Instantly share code, notes, and snippets.

@marcgg
Created December 8, 2010 17:26
Show Gist options
  • Star 61 You must be signed in to star a gist
  • Fork 9 You must be signed in to fork a gist
  • Save marcgg/733592 to your computer and use it in GitHub Desktop.
Save marcgg/733592 to your computer and use it in GitHub Desktop.
Regex to get the Facebook Page ID from a given URL
# Matches patterns such as:
# https://www.facebook.com/my_page_id => my_page_id
# http://www.facebook.com/my_page_id => my_page_id
# http://www.facebook.com/#!/my_page_id => my_page_id
# http://www.facebook.com/pages/Paris-France/Vanity-Url/123456?v=app_555 => 123456
# http://www.facebook.com/pages/Vanity-Url/45678 => 45678
# http://www.facebook.com/#!/page_with_1_number => page_with_1_number
# http://www.facebook.com/bounce_page#!/pages/Vanity-Url/45678 => 45678
# http://www.facebook.com/bounce_page#!/my_page_id?v=app_166292090072334 => my_page_id
# http://www.facebook.com/my.page.is.great => my.page.is.great
/(?:https?:\/\/)?(?:www\.)?facebook\.com\/(?:(?:\w)*#!\/)?(?:pages\/)?(?:[\w\-]*\/)*([\w\-\.]*)/
@neilsh
Copy link

neilsh commented Aug 28, 2012

I had to add some escaped periods to deal with urls like the ones below:

/(?:https?:\/\/)?(?:www\.)?facebook\.com\/(?:(?:\w\.)*#!\/)?(?:pages\/)?(?:[\w\-\.]*\/)*([\w\-\.]*)/

https://www.facebook.com/Babies.Fan.Page
https://www.facebook.com/pages/Babies.Fan.Page/121166161229757

@marcgg
Copy link
Author

marcgg commented Nov 6, 2012

@neilsh Yours doesn't catch patterns such as http://www.facebook.com/bounce_page#!/pages/Vanity-Url/45678

@marcgg
Copy link
Author

marcgg commented Nov 6, 2012

@neilsh I updated the regex to handle https://www.facebook.com/Babies.Fan.Page but not https://www.facebook.com/pages/Babies.Fan.Page/121166161229757 yet

@marcgg
Copy link
Author

marcgg commented Nov 6, 2012

@damusnet Fixed for handling https

@dougc84
Copy link

dougc84 commented Nov 12, 2012

updated to use this:

/^(https?:\/\/)?(?:www\.)?facebook\.com\/(?:(?:\w)*#!\/)?(?:pages\/)?(?:[\w\-]*\/)*([\w\-\.]*)/

it would allow ftp:// without the ^ and the ?:

@dougc84
Copy link

dougc84 commented Nov 12, 2012

errr... without the ^ and with the ?:

@manolof
Copy link

manolof commented Dec 12, 2012

This regex works great for english characters, but it doesn't work for non-english ones.

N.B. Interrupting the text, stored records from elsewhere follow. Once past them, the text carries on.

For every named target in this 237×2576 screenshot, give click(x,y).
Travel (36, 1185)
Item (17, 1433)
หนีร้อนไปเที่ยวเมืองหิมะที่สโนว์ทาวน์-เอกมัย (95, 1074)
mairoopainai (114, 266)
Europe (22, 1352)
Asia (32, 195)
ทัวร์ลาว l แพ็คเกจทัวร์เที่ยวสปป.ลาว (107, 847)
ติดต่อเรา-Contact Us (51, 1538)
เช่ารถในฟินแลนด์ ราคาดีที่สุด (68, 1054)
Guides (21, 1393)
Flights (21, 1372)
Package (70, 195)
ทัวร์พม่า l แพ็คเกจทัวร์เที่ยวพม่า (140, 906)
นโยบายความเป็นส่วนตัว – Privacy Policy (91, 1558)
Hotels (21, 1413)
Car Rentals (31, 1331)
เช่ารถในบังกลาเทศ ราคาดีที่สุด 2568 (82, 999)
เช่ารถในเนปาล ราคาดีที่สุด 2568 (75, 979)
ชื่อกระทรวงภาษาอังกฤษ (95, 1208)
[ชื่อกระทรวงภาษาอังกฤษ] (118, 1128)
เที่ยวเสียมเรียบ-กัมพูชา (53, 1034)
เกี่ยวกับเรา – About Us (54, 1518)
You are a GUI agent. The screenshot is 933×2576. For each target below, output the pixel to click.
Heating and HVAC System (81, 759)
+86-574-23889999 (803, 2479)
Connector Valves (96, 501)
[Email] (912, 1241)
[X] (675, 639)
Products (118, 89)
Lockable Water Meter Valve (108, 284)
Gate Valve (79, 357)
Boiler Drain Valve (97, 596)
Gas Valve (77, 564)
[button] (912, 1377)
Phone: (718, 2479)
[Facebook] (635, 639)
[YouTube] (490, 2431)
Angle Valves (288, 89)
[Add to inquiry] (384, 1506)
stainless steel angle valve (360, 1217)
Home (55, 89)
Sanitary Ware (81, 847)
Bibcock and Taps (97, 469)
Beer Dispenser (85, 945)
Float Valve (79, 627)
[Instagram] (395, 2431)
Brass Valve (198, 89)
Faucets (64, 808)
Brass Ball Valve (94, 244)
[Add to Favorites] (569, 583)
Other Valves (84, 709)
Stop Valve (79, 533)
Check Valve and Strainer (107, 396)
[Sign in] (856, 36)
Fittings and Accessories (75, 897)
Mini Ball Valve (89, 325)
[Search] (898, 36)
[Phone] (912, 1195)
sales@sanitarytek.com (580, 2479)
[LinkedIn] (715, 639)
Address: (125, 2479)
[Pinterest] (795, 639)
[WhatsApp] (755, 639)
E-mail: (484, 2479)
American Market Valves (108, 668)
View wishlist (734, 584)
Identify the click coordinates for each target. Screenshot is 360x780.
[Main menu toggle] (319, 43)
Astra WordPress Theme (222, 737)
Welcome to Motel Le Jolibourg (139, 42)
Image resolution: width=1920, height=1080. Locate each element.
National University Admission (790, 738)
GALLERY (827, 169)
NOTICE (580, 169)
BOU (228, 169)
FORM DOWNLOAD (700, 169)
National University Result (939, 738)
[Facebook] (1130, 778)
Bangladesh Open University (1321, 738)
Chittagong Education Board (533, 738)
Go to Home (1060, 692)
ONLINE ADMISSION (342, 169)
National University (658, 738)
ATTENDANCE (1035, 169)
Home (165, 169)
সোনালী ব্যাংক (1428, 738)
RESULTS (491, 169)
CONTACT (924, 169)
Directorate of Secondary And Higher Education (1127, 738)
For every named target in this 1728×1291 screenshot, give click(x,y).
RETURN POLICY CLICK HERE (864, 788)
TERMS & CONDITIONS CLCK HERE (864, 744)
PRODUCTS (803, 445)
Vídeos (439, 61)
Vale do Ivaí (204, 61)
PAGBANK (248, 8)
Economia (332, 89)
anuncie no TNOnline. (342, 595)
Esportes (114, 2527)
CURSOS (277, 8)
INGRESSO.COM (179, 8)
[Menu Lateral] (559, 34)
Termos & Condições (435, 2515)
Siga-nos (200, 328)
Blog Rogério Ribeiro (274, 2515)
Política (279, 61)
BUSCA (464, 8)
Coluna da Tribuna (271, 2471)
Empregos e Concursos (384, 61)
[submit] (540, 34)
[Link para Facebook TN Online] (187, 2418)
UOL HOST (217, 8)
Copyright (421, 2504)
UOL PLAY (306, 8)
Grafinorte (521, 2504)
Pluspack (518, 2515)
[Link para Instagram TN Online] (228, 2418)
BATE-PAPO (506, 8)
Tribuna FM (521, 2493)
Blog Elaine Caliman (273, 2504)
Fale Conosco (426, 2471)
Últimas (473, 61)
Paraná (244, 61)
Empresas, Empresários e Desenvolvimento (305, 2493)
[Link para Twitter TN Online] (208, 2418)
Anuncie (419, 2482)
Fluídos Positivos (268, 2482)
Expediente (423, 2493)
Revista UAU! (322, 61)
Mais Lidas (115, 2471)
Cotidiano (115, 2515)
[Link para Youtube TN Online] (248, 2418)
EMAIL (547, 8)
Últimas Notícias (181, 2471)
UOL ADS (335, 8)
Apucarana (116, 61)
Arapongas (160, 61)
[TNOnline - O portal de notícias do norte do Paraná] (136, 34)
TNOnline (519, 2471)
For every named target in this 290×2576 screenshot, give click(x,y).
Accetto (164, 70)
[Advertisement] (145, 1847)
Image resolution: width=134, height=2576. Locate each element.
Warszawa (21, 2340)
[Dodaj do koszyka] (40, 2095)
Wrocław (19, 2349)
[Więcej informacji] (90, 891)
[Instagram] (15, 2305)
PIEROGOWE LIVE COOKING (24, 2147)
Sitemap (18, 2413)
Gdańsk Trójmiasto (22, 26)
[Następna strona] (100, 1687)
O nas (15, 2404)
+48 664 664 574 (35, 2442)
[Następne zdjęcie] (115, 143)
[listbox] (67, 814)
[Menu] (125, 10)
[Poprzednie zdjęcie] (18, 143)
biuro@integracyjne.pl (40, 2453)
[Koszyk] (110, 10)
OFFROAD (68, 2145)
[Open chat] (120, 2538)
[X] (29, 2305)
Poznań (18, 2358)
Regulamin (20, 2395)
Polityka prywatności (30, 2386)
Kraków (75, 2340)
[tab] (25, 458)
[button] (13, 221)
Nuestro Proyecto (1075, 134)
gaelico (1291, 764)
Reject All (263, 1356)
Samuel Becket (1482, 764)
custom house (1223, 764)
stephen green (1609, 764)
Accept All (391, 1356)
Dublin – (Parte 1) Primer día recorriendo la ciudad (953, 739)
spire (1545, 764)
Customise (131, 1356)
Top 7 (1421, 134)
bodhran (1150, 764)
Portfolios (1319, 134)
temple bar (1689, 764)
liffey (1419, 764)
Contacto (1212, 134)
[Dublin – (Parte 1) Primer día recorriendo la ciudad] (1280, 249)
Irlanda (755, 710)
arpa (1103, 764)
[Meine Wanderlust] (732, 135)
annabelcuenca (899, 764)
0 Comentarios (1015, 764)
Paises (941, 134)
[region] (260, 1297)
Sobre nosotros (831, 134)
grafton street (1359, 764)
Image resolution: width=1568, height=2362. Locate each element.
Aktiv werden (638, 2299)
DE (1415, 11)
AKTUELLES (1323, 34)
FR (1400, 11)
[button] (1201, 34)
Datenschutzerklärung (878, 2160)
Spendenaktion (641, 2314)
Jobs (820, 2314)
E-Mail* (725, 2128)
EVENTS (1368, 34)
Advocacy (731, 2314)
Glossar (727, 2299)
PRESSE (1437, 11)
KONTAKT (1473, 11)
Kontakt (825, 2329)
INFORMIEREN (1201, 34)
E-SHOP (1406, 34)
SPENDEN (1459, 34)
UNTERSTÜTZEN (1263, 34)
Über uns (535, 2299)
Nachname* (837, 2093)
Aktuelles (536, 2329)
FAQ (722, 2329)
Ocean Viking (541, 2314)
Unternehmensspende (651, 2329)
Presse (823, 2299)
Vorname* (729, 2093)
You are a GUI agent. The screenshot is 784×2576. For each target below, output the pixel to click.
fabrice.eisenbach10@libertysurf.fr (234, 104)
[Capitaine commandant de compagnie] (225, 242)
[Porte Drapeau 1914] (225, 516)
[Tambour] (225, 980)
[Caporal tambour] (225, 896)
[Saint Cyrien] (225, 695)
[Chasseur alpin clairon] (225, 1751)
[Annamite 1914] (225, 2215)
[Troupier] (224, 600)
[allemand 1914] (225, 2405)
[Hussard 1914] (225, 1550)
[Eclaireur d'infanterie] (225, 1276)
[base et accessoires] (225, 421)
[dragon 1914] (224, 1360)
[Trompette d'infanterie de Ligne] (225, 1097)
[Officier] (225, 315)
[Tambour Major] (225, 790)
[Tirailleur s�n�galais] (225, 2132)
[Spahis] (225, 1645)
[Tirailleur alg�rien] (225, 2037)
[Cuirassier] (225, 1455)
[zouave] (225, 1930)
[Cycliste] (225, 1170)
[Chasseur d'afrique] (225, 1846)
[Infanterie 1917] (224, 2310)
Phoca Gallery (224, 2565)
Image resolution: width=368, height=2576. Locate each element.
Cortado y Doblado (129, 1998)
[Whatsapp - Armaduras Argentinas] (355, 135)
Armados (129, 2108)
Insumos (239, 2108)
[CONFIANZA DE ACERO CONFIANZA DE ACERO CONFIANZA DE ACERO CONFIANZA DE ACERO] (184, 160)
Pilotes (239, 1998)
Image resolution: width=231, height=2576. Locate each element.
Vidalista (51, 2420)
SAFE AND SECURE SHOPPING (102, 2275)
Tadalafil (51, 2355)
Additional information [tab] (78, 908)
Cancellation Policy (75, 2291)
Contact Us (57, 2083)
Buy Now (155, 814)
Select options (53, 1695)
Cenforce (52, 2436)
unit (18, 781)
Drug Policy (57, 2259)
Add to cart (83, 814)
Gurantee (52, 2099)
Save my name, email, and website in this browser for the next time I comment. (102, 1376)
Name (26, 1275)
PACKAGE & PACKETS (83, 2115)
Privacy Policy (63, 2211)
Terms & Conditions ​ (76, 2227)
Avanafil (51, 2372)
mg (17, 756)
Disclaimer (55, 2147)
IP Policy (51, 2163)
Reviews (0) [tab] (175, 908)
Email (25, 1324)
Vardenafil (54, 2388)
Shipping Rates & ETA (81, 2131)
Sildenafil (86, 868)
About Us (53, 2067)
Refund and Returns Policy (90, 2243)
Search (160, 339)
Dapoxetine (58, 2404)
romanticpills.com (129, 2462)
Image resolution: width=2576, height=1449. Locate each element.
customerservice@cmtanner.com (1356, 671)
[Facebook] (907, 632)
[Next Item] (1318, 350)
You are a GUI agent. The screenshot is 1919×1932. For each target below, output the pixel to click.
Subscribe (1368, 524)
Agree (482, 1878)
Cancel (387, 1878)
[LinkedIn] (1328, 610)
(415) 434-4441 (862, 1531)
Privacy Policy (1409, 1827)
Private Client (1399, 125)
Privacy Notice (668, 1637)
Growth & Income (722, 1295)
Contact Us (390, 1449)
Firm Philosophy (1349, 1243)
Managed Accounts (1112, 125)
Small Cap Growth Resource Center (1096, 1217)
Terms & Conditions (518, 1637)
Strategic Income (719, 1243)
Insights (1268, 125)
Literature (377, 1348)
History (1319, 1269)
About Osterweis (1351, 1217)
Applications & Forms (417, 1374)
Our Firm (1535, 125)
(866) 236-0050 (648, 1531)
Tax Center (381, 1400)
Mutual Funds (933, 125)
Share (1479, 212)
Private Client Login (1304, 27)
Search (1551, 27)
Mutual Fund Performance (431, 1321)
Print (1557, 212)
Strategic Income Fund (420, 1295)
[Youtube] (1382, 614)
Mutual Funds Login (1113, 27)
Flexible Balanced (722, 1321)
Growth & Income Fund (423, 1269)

For example, it doesn't work for FB pages such as

http://www.facebook.com/pages/ΤΑ-ΦΡΟΥΤΑ-ΤΟΥ-ΔΑΣΟΥΣ/145298928829093

which when copied and pasted in a textbox from the browser url box returns as

http://www.facebook.com/pages/%CE%A4%CE%91-%CE%A6%CE%A1%CE%9F%CE%A5%CE%A4%CE%91-%CE%A4%CE%9F%CE%A5-%CE%94%CE%91%CE%A3%CE%9F%CE%A5%CE%A3/145298928829093

@marcgg
Copy link
Author

marcgg commented Feb 3, 2013

@Manalof Do you know how to update it to match those pages?

@michikono
Copy link

Doesn't work for paths with a trailing slash. Try adding a check for that (added (\/)?).

/(?:https?:\/\/)?(?:www\.)?facebook\.com\/(?:(?:\w)*#!\/)?(?:pages\/)?(?:[\w\-]*\/)*?(\/)?([\w\-\.]*)/

To address the UTF-8 comment: \b only does ASCII. To work with UTF-8, you need to define your own word boundaries.

The solution here is probably best to use an inverse character class ("anything that is not a slash or question mark") to find the usernames. This works in this situation since we know the only place special characters would appear is in the username.

@michikono
Copy link

Here's my attempt at filtering out other languages.

/(?:https?:\/\/)?(?:www\.)?facebook\.com\/(?:(?:\w)*#!\/)?(?:pages\/)?(?:[\w\-]*\/)*?(\/)?([^/?]*)/

Tested it against:

http://www.facebook.com/Φc?ref=hl => [2] = Φc
http://www.facebook.com/Φc/?ref=hl => [2] = Φc
http://www.facebook.com/pages/Φc/1234?ref=hl => [2] = Φc
http://www.facebook.com/pages/Φc/1234/?ref=hl => [2] = Φc

This also includes my forward slash escape code in my previous comment.

@campbell-codes
Copy link

Something you can do is two separate regex's to try and find a numeric ID first then on failure find the vanity id.
I've used this pretty basic regex to look for numbers of length 10 or greater:
/(\d{10,})/

then take the result if one is found and if one is not found use the original regex from here. Obviously this might fail if the name of the page is number1234567890 but that is a pretty special case.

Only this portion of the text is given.